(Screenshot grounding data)
-------

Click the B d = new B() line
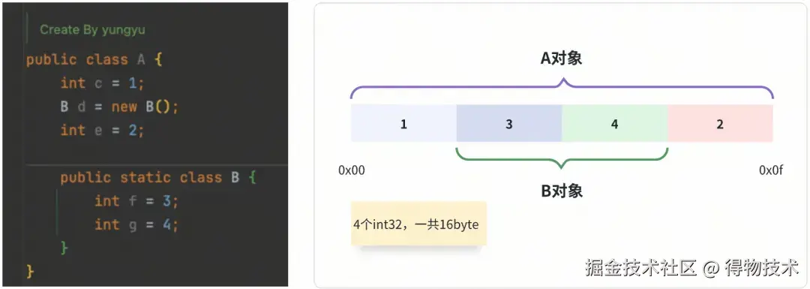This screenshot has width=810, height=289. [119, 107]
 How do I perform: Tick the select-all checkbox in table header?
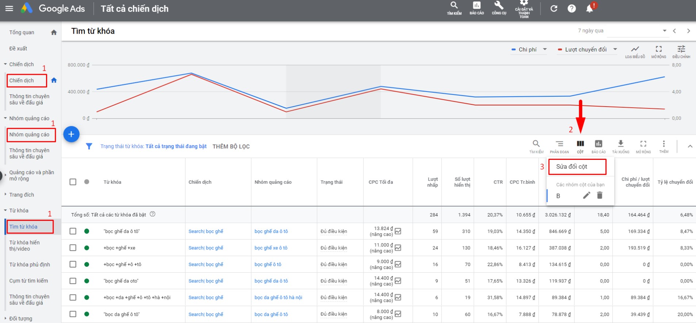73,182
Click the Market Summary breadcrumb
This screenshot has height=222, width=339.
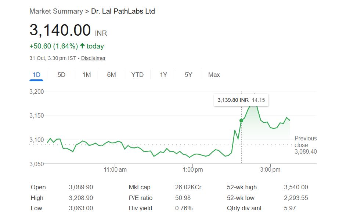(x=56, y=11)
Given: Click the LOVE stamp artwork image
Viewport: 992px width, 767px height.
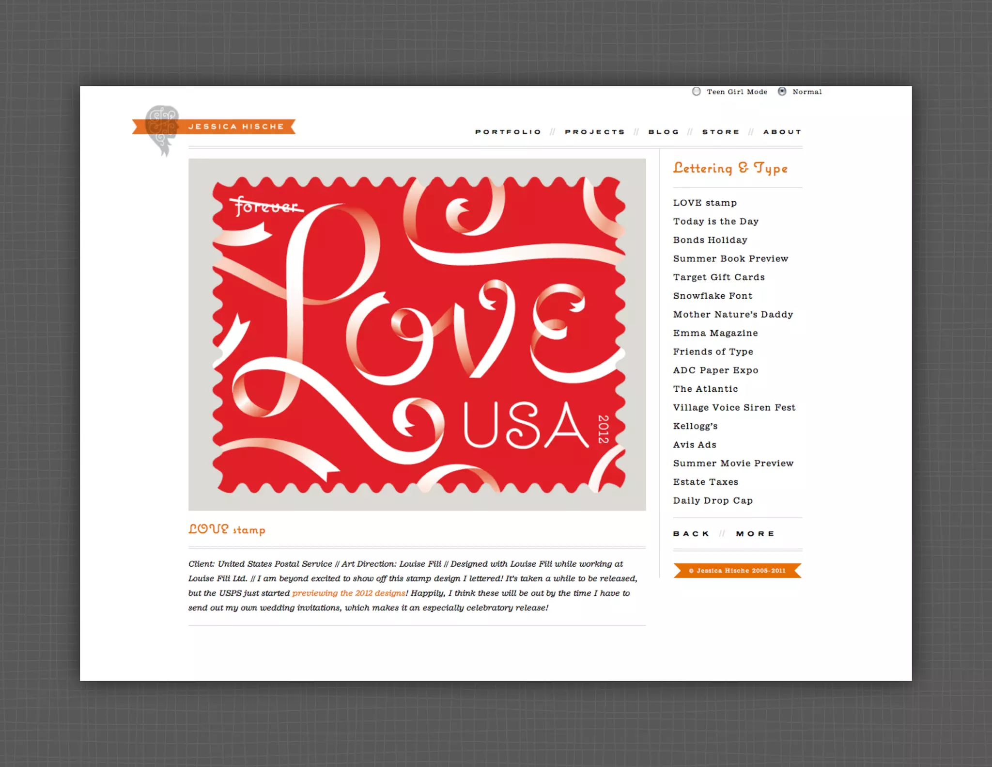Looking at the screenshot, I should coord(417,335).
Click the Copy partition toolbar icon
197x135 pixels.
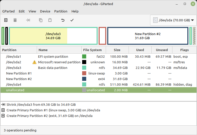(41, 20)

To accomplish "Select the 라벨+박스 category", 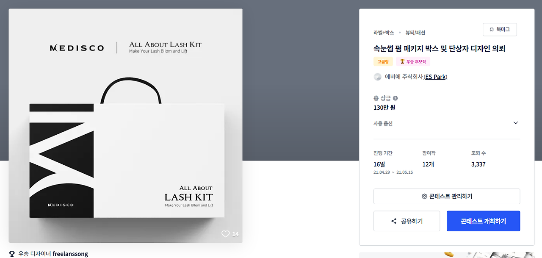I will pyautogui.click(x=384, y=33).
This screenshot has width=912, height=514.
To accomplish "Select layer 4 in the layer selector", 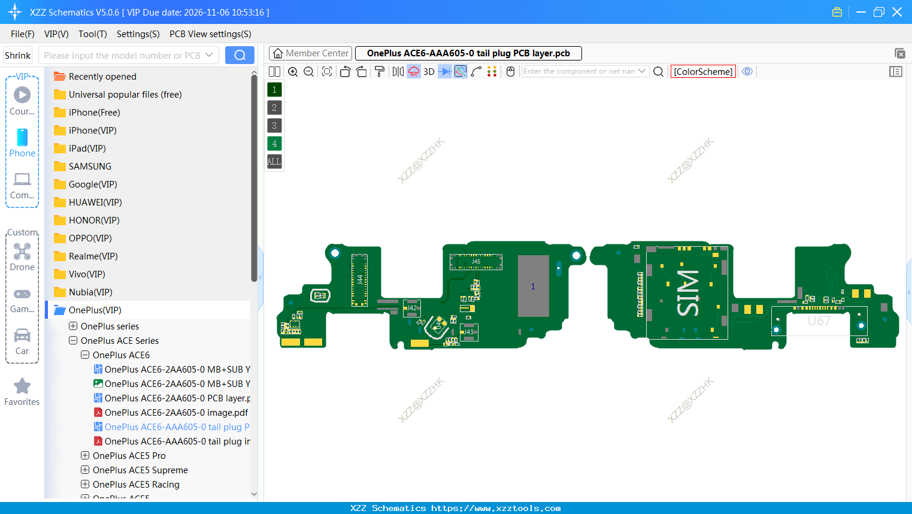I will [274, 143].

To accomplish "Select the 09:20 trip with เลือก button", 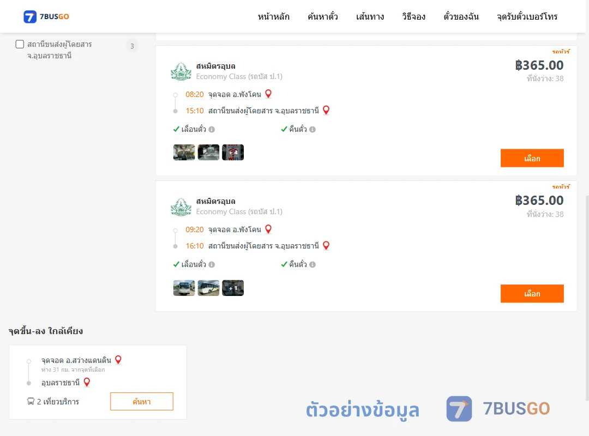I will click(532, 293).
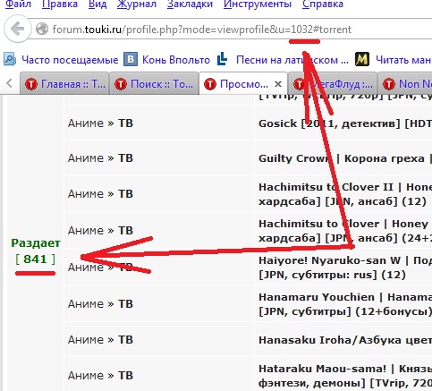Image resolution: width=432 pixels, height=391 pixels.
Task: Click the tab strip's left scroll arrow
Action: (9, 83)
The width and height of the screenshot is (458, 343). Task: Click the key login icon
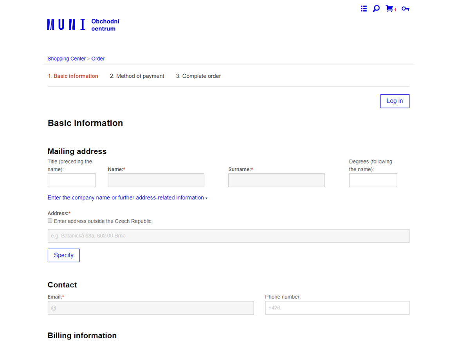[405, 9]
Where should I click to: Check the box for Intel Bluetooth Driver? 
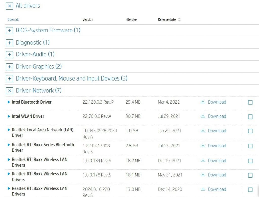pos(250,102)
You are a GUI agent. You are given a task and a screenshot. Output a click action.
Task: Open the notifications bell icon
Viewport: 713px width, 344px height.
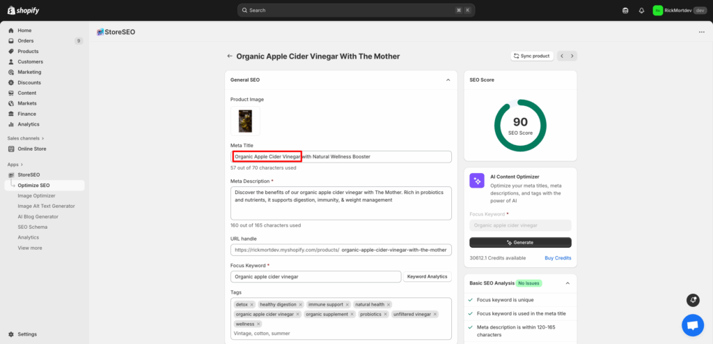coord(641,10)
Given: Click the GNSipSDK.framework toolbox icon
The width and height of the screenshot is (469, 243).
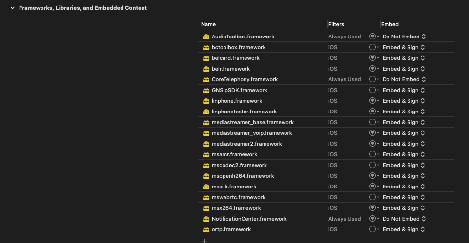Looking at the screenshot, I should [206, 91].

-------

** ABOUT THIS EXERCISE **
Starting at the line where "You are a GUI" appears, restate every line through the end of the records above exactly, but omit the pictures.

** SOLUTION TO THE PROBLEM **
You are a GUI agent. You are given a task and a screenshot. Output a click action.
Task: Open the notifications bell icon
Viewport: 713px width, 344px height.
coord(641,10)
Given: Click the GNSipSDK.framework toolbox icon
The width and height of the screenshot is (469, 243).
Looking at the screenshot, I should [206, 91].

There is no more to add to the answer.